Item coordinate data:

┌──

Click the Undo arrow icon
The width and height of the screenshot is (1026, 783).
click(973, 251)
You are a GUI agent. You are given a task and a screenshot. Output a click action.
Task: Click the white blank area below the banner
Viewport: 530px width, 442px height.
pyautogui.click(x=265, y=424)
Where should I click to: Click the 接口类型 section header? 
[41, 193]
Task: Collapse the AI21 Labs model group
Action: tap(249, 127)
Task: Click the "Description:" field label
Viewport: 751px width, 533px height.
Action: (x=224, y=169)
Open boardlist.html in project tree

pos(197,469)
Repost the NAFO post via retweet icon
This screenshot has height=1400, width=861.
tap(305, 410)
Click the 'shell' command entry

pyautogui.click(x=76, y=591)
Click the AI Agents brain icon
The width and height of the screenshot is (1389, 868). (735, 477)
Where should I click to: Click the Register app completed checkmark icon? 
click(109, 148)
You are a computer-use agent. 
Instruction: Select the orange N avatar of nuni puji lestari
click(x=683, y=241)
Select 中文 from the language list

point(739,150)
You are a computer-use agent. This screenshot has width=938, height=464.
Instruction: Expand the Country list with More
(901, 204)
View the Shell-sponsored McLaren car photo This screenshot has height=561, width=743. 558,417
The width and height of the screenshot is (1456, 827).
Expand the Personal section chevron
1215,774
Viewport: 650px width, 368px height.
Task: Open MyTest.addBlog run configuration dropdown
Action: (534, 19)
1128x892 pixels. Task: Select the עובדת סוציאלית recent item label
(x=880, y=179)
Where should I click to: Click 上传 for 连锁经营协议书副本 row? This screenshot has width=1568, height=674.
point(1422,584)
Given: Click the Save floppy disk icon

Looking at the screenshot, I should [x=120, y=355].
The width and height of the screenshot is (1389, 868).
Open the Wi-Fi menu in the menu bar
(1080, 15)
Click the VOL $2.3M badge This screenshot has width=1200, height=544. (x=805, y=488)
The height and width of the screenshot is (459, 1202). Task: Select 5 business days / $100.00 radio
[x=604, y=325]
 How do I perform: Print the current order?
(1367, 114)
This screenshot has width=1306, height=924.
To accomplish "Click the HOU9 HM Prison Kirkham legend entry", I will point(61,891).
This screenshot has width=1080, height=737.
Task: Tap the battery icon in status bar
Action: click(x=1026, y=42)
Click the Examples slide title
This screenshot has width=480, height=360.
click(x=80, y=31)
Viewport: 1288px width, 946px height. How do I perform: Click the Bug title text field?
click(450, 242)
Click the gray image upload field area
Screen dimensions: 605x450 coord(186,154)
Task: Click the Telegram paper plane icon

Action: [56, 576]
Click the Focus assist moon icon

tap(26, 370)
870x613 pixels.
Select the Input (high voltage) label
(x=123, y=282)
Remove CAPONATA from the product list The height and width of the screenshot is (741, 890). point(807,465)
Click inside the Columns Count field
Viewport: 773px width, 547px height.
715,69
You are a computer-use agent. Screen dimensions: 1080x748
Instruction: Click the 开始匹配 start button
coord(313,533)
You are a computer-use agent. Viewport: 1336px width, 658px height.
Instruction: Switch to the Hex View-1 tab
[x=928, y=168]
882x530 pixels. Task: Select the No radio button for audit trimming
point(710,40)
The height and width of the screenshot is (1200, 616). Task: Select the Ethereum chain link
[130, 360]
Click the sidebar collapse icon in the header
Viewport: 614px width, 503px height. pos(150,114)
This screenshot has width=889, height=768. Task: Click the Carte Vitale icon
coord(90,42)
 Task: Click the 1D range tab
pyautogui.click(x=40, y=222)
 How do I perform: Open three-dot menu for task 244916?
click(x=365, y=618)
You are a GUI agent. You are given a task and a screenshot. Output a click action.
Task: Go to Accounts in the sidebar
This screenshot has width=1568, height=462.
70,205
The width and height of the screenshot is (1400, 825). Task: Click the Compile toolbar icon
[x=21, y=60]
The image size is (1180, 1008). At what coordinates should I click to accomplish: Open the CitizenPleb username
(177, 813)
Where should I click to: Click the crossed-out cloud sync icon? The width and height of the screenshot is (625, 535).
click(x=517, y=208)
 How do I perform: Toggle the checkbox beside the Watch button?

└──

### Request
Can you edit the entries above so that every "Where should I click to:" becomes "Where do I click to:", with nothing else changed?

### Completed exercise
Click the Undo arrow icon
The width and height of the screenshot is (1026, 783).
click(973, 251)
You are a GUI agent. You are given a task and a screenshot. Output a click action.
Task: Click the white blank area below the banner
Viewport: 530px width, 442px height.
pyautogui.click(x=265, y=424)
Where do I click to: Click the 接口类型 section header? 
[41, 193]
Task: Collapse the AI21 Labs model group
Action: tap(249, 127)
Task: Click the "Description:" field label
Viewport: 751px width, 533px height.
Action: (x=224, y=169)
Open boardlist.html in project tree

pos(197,469)
Repost the NAFO post via retweet icon
This screenshot has height=1400, width=861.
tap(305, 410)
Click the 'shell' command entry

pyautogui.click(x=76, y=591)
Click the AI Agents brain icon
The width and height of the screenshot is (1389, 868). (735, 477)
Where do I click to: Click the Register app completed checkmark icon? 
click(109, 148)
You are a computer-use agent. 
Instruction: Select the orange N avatar of nuni puji lestari
click(x=683, y=241)
Select 中文 from the language list

point(739,150)
You are a computer-use agent. This screenshot has width=938, height=464.
Instruction: Expand the Country list with More
(901, 204)
View the Shell-sponsored McLaren car photo This screenshot has height=561, width=743. 558,417
The width and height of the screenshot is (1456, 827).
Expand the Personal section chevron
1215,774
Viewport: 650px width, 368px height.
Task: Open MyTest.addBlog run configuration dropdown
Action: (534, 19)
1128x892 pixels. Task: Select the עובדת סוציאלית recent item label
(x=880, y=179)
Where do I click to: Click 上传 for 连锁经营协议书副本 row? This screenshot has width=1568, height=674.
point(1422,584)
Given: Click the Save floppy disk icon

Looking at the screenshot, I should [x=120, y=355].
The width and height of the screenshot is (1389, 868).
Open the Wi-Fi menu in the menu bar
(1080, 15)
Click the VOL $2.3M badge This screenshot has width=1200, height=544. (x=805, y=488)
The height and width of the screenshot is (459, 1202). Task: Select 5 business days / $100.00 radio
[x=604, y=325]
 How do I perform: Print the current order?
(1367, 114)
This screenshot has width=1306, height=924.
To accomplish "Click the HOU9 HM Prison Kirkham legend entry", I will point(61,891).
This screenshot has width=1080, height=737.
Task: Tap the battery icon in status bar
Action: click(x=1026, y=42)
Click the Examples slide title
This screenshot has width=480, height=360.
click(x=80, y=31)
Viewport: 1288px width, 946px height. How do I perform: Click the Bug title text field?
click(450, 242)
Click the gray image upload field area
Screen dimensions: 605x450 coord(186,154)
Task: Click the Telegram paper plane icon

Action: [56, 576]
Click the Focus assist moon icon

tap(26, 370)
870x613 pixels.
Select the Input (high voltage) label
(x=123, y=282)
Remove CAPONATA from the product list The height and width of the screenshot is (741, 890). point(807,465)
Click inside the Columns Count field
Viewport: 773px width, 547px height.
715,69
You are a computer-use agent. Screen dimensions: 1080x748
Instruction: Click the 开始匹配 start button
coord(313,533)
You are a computer-use agent. Viewport: 1336px width, 658px height.
Instruction: Switch to the Hex View-1 tab
[x=928, y=168]
882x530 pixels. Task: Select the No radio button for audit trimming
point(710,40)
The height and width of the screenshot is (1200, 616). Task: Select the Ethereum chain link
[130, 360]
Click the sidebar collapse icon in the header
Viewport: 614px width, 503px height. pos(150,114)
This screenshot has width=889, height=768. Task: Click the Carte Vitale icon
coord(90,42)
 Task: Click the 1D range tab
pyautogui.click(x=40, y=222)
 How do I perform: Open three-dot menu for task 244916?
click(x=365, y=618)
You are a GUI agent. You are given a task and a screenshot. Output a click action.
Task: Go to Accounts in the sidebar
This screenshot has width=1568, height=462.
70,205
The width and height of the screenshot is (1400, 825). Task: Click the Compile toolbar icon
[x=21, y=60]
The image size is (1180, 1008). At what coordinates should I click to accomplish: Open the CitizenPleb username
(177, 813)
Where do I click to: Click the crossed-out cloud sync icon? The width and height of the screenshot is (625, 535).
click(x=517, y=208)
 How do I perform: Toggle the checkbox beside the Watch button?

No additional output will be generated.